Dia menunduk untuk beberapa saat, kemudian dia kembali mendongakkan kepalanya menatapku. Tatapannya masih sama. Lembut dan dalam.
"...gue benci harus jatuh cinta sama lo...." lanjutnya.
Aku membeku mendengar ucapan Kak El. Ini terlalu mengejutkan.
Kata kebanyakan orang, ucapan orang yang lagi mabuk itu adalah jujur. Apa aku semenarik itu dimata Kak El? Ditengah penerangan yang remang-remang, aku dapat melihat air mata yang mulai menggenangi pelupuk matanya. Dia hendak menangis?
"El, aku...emmh."
Belum sempat aku menyelesaikan kalimatku, Kak El telah membungkam bibirku dengan bibirnya. Dia melumat bibirku secara agresif. Tubuhku menegang, mataku terbelalak. Aku semakin terkejut.
Kak El menciumku. Dia benar-benar melakukannya.
Semakin lama, aku merasakan tubuhku melemas tidak lagi menegang. Aku memejamkan mataku menikmati setiap lumatan yang diberikan Kak El.
Ini terasa menyenangkan.
Tangan kanan Kak El bergerak memeluk pinggangku, sedangkan tangan kirinya memegang bagian belakang kepalaku. Reflek, kedua tanganku melingkari lehernya. Tanpa sadar, aku merespon lumatannya. Aku dapat merasakan alkohol yang tertinggal dibibirnya.
Tuhan maafkan aku jika ini salah, tapi aku sangat menyukai ini. Terasa pahit, kenyal dan menyenangkan.
Dengan posisi masih berciuman, Kak El menarik pinggangku agar semakin mendekat dengannya. Makin lama, ciuman Kak El melembut, lumatannya tidak seagresif tadi. Aku menyukai ini.
Suhu kamar yang seharusnya dingin berubah menjadi panas. AC yang menyalapun seolah tidak ada gunanya. Ini adalah ciuman pertamaku. Seorang wanita yang seharusnya menjadi kakak tiriku telah merebut ciuman pertamaku. Aku tidak pernah membayangkan kalau berciuman dengan seorang wanita akan semenyenangkan ini.

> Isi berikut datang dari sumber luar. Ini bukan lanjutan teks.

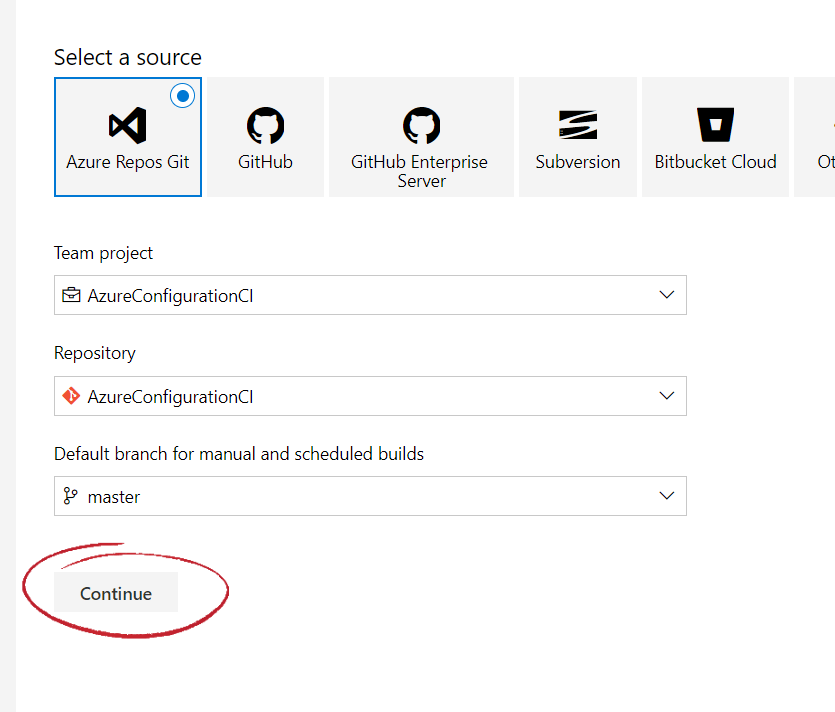Click the 'GitHub Enterprise Server' label text
This screenshot has width=835, height=712.
[x=421, y=171]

Selang beberapa menit, Kak El melepaskan ciumannya. Aku membuka mata, ada rasa kehilangan ketika bibir itu terlepas dari bibirku. Kak El menatapku dan tersenyum.
"Manis..."
Tanpa banyak bicara lagi, Kak El tumbang dan jatuh ke atas pahaku. Apa dia tertidur? Aku menyingkirkan kepalanya dari pahaku, membantunya agar mendapatkan posisi yang nyaman. Setelahnya aku ikut tidur bersisian dengan Kak El. Pagi ini adalah pagi yang sangat mengejutkan sekaligus menyenangkan bagiku.